▸ Questions
a) Decide whether each statement below agrees with the passage on depression, answering yes or no and quoting the words of the passage that settle it. (i) The passage calls depression a disease that can be cured. (ii) The passage says best friends can become enemies. (iii) The passage says the scars are gone once treatment ends.
b) Echo the stretch of the passage on depression from "So easy it is, when" through "evil as yourself.".
c) Proceed with the passage on depression from where it stops.

▸ Text section
The War of Depression is not one battle with dark days, weeks or months. It is a war waging within one’s mind perhaps everlasting. The demons of unwavering conviction taunt long after one’s release from medical and psychological treatment. It is not a disease to be cured, for there is no such thing. The unrelenting bruises and infinite scars remain long after all treatment has ended. One could say that death shall be the only release.

So easy it is, when in such a state of mind, to forget so much of your life. So easy it is to lose track of who you were, are, or ever wanted to be. It is in this fog of illusion that one forgets others exist and that you are not a man among manikins. You lose track of what is real and what is the trickery of your own subconscious mind. In this abandonment of sanity the thoughts and feelings of those who love you, if not said enough, no longer pass through your own thoughts. You begin to feel alone, see no one around you and soon the vastness of a crowded room seems so vacant. People who you once loved and cared for seem to be nothing more than ghosts and remnants of a dream long gone. Anyone without the proper approach becomes your enemy and you lose trust in them. Best friends become enemies, but none as evil as yourself.

▸ Extracted material
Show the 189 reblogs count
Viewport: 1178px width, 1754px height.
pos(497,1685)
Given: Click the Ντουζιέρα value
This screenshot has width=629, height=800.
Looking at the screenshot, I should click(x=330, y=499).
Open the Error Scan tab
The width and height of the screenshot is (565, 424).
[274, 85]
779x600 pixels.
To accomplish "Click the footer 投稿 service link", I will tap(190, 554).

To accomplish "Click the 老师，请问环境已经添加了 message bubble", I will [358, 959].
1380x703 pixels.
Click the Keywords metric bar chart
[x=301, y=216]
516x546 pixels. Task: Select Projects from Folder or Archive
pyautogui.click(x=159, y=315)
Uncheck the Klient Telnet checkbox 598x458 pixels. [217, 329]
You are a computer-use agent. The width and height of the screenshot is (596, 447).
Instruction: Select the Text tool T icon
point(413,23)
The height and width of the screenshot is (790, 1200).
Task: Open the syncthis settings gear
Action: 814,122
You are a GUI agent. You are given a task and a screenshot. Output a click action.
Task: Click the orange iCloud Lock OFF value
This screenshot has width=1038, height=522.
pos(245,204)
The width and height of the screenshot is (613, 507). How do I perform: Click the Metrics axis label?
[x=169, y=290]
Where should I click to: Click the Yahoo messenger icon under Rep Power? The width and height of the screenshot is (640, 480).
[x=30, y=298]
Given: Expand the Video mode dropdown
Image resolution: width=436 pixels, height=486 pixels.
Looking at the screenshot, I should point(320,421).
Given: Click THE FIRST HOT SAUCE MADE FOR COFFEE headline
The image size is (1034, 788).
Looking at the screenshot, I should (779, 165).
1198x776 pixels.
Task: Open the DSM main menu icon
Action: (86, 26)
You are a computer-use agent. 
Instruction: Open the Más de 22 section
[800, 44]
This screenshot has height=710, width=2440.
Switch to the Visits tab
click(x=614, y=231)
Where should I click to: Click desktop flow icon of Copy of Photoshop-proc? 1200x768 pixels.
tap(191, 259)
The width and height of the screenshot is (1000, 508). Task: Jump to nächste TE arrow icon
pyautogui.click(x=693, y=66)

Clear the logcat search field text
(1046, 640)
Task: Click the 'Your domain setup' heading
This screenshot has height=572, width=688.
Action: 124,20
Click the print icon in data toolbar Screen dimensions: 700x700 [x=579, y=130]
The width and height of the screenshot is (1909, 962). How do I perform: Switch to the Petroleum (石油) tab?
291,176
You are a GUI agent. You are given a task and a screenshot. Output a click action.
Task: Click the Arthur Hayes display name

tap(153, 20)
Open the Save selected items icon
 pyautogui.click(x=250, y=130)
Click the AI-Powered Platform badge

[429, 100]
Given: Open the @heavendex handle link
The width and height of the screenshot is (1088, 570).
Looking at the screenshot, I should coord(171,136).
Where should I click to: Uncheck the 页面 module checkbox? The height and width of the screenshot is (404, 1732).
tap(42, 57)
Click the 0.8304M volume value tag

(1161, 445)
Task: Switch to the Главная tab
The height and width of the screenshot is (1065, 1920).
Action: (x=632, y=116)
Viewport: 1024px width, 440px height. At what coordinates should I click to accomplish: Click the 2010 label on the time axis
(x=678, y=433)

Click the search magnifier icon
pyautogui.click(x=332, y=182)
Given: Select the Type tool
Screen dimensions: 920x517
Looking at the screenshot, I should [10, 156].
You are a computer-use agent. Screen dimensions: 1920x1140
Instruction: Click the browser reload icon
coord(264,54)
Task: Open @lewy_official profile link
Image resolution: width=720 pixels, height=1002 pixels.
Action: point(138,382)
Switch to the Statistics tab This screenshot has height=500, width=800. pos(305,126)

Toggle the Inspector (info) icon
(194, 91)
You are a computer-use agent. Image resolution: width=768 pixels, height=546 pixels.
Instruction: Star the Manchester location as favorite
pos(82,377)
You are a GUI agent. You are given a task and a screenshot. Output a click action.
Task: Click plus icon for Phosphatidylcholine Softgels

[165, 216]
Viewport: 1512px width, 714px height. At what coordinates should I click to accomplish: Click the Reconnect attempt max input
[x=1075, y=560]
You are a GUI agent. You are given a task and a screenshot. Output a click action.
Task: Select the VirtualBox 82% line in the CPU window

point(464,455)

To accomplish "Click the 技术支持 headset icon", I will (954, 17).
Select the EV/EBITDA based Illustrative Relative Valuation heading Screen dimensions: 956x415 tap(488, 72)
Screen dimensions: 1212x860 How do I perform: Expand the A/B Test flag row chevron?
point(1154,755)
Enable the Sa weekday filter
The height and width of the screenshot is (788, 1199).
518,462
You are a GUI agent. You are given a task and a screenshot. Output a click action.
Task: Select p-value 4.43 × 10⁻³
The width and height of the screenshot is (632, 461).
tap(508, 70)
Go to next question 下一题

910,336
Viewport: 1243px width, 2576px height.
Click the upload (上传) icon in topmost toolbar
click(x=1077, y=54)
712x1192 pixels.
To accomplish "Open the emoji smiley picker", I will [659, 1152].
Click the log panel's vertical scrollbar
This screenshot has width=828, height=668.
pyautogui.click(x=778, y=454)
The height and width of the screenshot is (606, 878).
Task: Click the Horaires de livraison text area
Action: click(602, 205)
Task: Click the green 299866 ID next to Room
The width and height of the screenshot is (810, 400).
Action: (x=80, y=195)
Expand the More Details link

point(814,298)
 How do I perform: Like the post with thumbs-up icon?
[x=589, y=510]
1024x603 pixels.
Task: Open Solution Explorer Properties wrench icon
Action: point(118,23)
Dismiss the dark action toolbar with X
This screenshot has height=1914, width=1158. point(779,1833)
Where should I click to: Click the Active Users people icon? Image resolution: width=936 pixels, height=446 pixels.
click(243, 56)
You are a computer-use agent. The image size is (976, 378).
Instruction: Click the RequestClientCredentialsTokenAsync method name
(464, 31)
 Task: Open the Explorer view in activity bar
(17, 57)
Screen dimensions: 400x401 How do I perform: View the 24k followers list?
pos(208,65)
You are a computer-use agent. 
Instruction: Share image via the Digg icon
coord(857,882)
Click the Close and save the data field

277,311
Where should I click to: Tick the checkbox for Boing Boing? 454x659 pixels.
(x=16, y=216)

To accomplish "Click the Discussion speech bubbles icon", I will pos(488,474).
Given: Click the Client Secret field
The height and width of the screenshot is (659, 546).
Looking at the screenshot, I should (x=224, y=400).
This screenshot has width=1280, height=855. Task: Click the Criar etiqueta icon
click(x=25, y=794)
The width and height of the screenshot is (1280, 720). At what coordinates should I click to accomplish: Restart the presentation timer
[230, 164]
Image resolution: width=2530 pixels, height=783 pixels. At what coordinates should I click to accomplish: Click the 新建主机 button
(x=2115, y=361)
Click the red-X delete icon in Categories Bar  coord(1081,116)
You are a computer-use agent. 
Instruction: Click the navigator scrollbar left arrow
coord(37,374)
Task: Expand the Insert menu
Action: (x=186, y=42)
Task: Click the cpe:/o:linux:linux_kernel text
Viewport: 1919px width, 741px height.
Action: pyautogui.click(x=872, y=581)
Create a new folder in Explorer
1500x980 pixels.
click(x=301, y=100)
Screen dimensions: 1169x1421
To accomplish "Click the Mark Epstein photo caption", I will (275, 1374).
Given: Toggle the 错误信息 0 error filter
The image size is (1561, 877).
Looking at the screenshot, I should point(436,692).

▸ Response list
a)
(i) No: "It is not a disease to be cured, for there is no such thing."
(ii) Yes: "Best friends become enemies, but none as evil as yourself."
(iii) No: "The unrelenting bruises and infinite scars remain long after all treatment has ended."

b)
So easy it is, when in such a state of mind, to forget so much of your life. So easy it is to lose track of who you were, are, or ever wanted to be. It is in this fog of illusion that one forgets others exist and that you are not a man among manikins. You lose track of what is real and what is the trickery of your own subconscious mind. In this abandonment of sanity the thoughts and feelings of those who love you, if not said enough, no longer pass through your own thoughts. You begin to feel alone, see no one around you and soon the vastness of a crowded room seems so vacant. People who you once loved and cared for seem to be nothing more than ghosts and remnants of a dream long gone. Anyone without the proper approach becomes your enemy and you lose trust in them. Best friends become enemies, but none as evil as yourself.

c)
The unavoidable temptation of death is always but a fleeting moment away. At the time it seems nothing else is logical. No answer, no phrase, no harsh words can ever alter such a set mind. An attitude of anger will do nothing in saving of a man in ruin, for digging the hole deeper will only force them down farther and further from salvation.

So many people, who’ve never experienced depression, misunderstand how you should treat a person plagued by it. They believe that a person can be forced out of it, or can just simply be happy and it will go away. They believe that if given unending tasks they will not think about being depressed and therefore be cured. They believe that one chooses such a life. How wrong they are.

No other human can save you from your depression if you do not want to be saved. That much is true. But when you want help, when you want to regain your footing, chances are you cannot do it alone. The actions of caring individuals can play a major role in the recovery of a suicidal depressive. In fact, they may be surprised at how much so little can do for a person suffering from it. We may not be in our right mind, but we react to every little thing happening around us and we can blow it out of proportion. So if the action is small, but good, it can have a big impact on us.